Last month, London’s Wellcome Collection hosted the Land Body Ecologies Festival – a four-day event incorporating art installations, workshops, talks, films and performances to explore the connections between mental health and the environment.

One of the highlights of the festival was Boalno, which utilised immersive audio as a sensory vehicle to transport museum guests to an Arctic landscape.

The exhibit was created by UK-based multi-disciplinary arts studio Invisible Flock, which also co-produced the festival.

Technical director Ben Eaton and creative director Victoria Pratt travelled to the Boalnotjåhkkå mountain, where the Sámi people of Sweden corral 3,000 reindeer each year. They captured the sound of the reindeer using a combination of ambisonic and parabolic microphones, recording into a Sound Devices MixPre 6.

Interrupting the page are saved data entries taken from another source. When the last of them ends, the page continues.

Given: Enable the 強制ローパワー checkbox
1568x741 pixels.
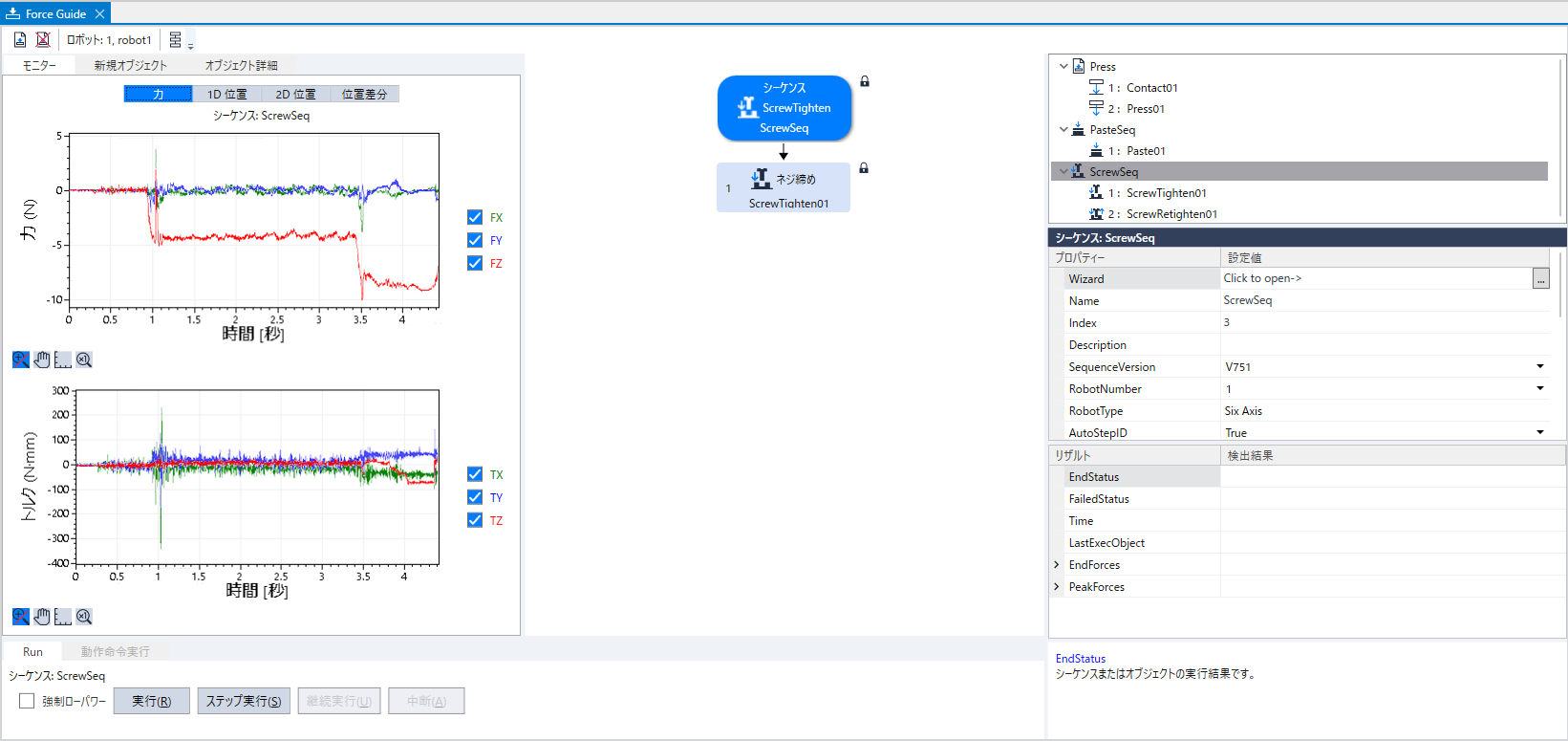Looking at the screenshot, I should [27, 701].
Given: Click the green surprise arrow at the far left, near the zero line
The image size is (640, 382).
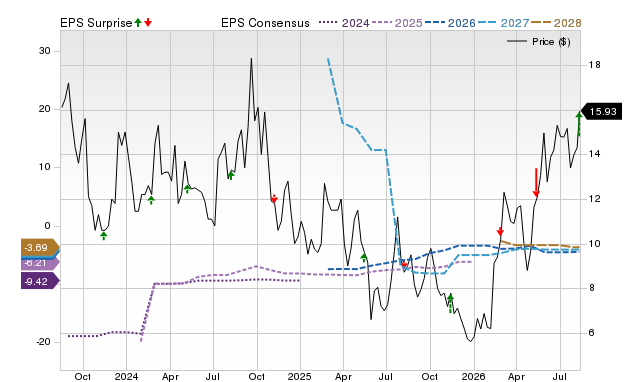Looking at the screenshot, I should [104, 236].
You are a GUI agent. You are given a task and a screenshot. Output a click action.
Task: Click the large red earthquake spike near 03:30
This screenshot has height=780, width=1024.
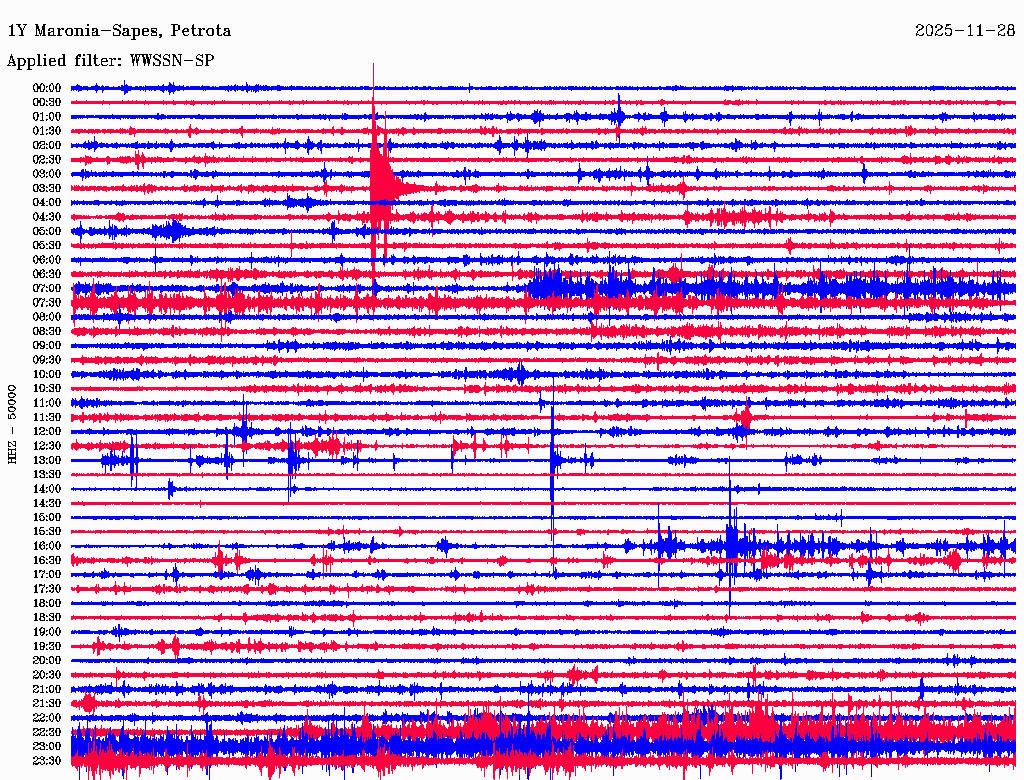pyautogui.click(x=379, y=176)
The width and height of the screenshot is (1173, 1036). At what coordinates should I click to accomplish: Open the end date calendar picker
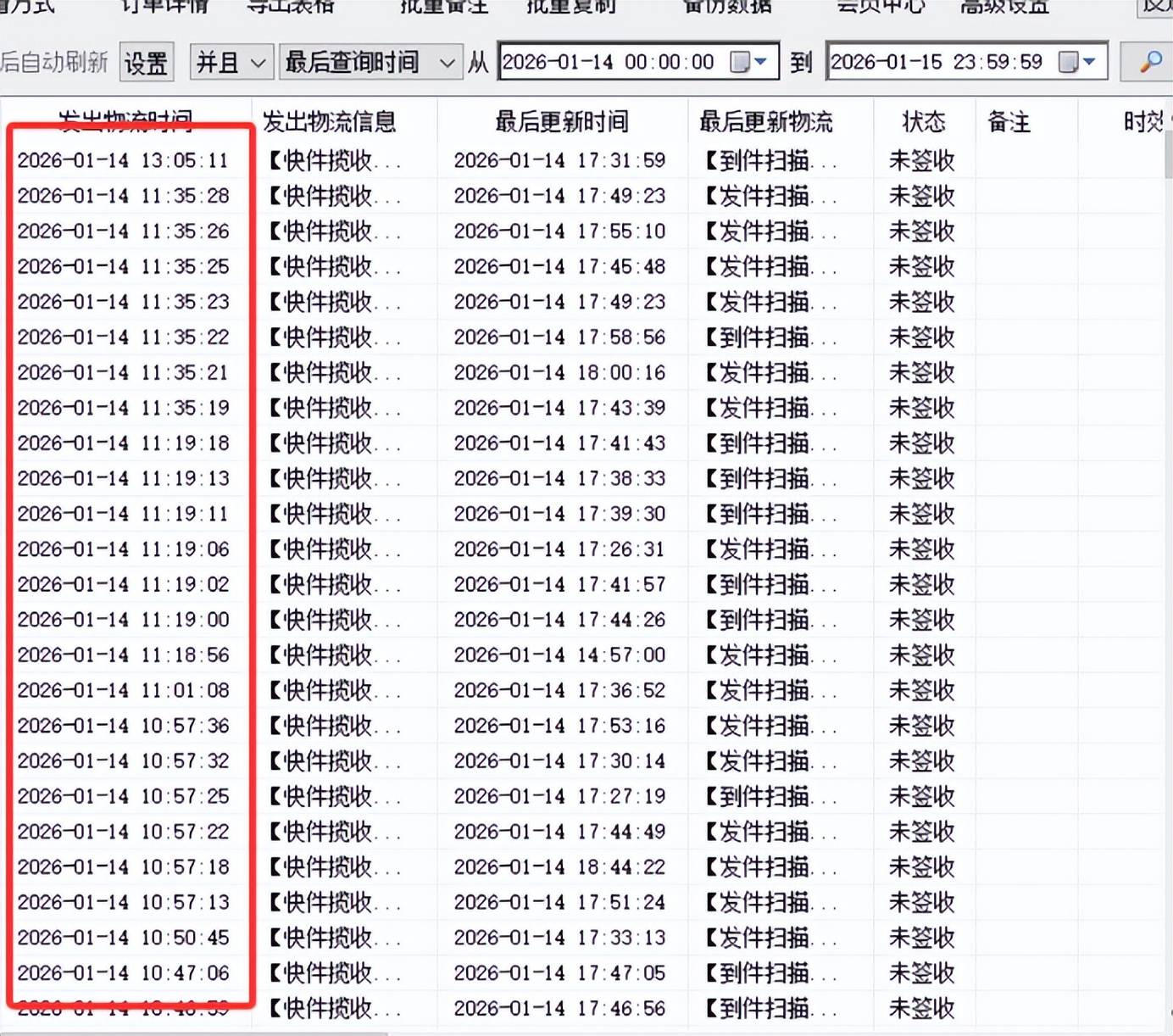[x=1078, y=62]
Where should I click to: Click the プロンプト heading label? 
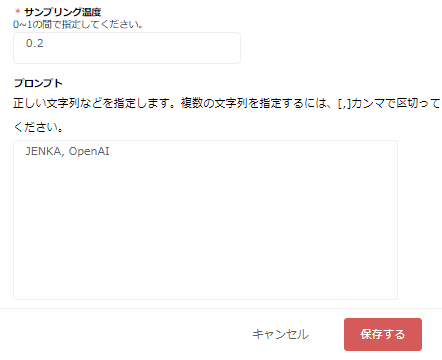point(38,83)
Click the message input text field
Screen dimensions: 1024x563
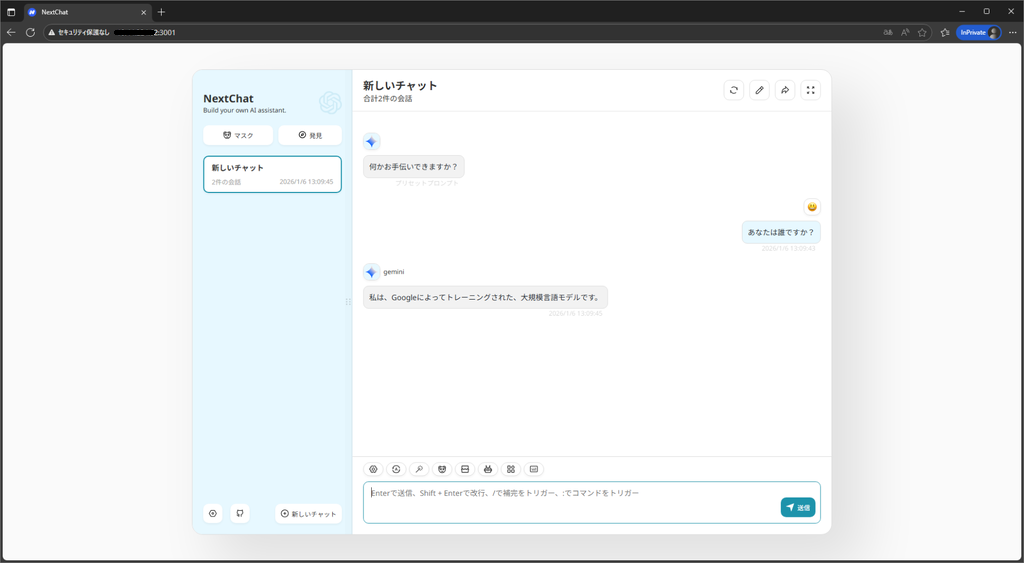(570, 501)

The audio files were then spatially manipulated in L-Acoustics’ L-ISA Studio software suite.

Boalno was presented in the Wellcome Collection’s Reading Room, featuring 16 L-Acoustics X8 coaxial speakers configured in a 360° array on a horizontal plane. Its run time was condensed to 20 minutes to provide the audience with a sonic rendering of the reindeer herding.

Photo: Invisible Flock

UK-based DeltaLive provided a range of equipment and sound installation services for Boalno. Account director Stephen Hughes says: “We had a Mac Mini running Reaper and an RME MADIface AVB card, going into an L-ISA Processor. We needed only 16 outputs for the session, so the L-Acoustics LA7.16i amplified controller was perfect.”

Eaton says he appreciates the broad feature set in L-ISA Studio, including the updated FX Engine and low-frequency oscillator (LFO) control capabilities.

On Boalno, he used little reverb, since the recording space was vast. “The airiness of the ambisonics helped give you a sense of space,” says Eaton. He used L-ISA 3.0’s LFO controls to animate the signal of the parabolic microphone within the soundscape.

“In Boalno we used a lot of LFOs because we had a lot of rotating objects,” says Eaton. “We used LFOs at different speeds, overlapping them and phasing them in and out. That’s how we could generate this trance-like, strange sound that kept moving. Ultimately, the motion became a defining feature of this project.”

L-ISA Studio helped Eaton achieve workflow efficiencies. “I enjoy all of the newly added effects in L-ISA 3.0,” he says. “These are a real time saver, which I valued on this project.”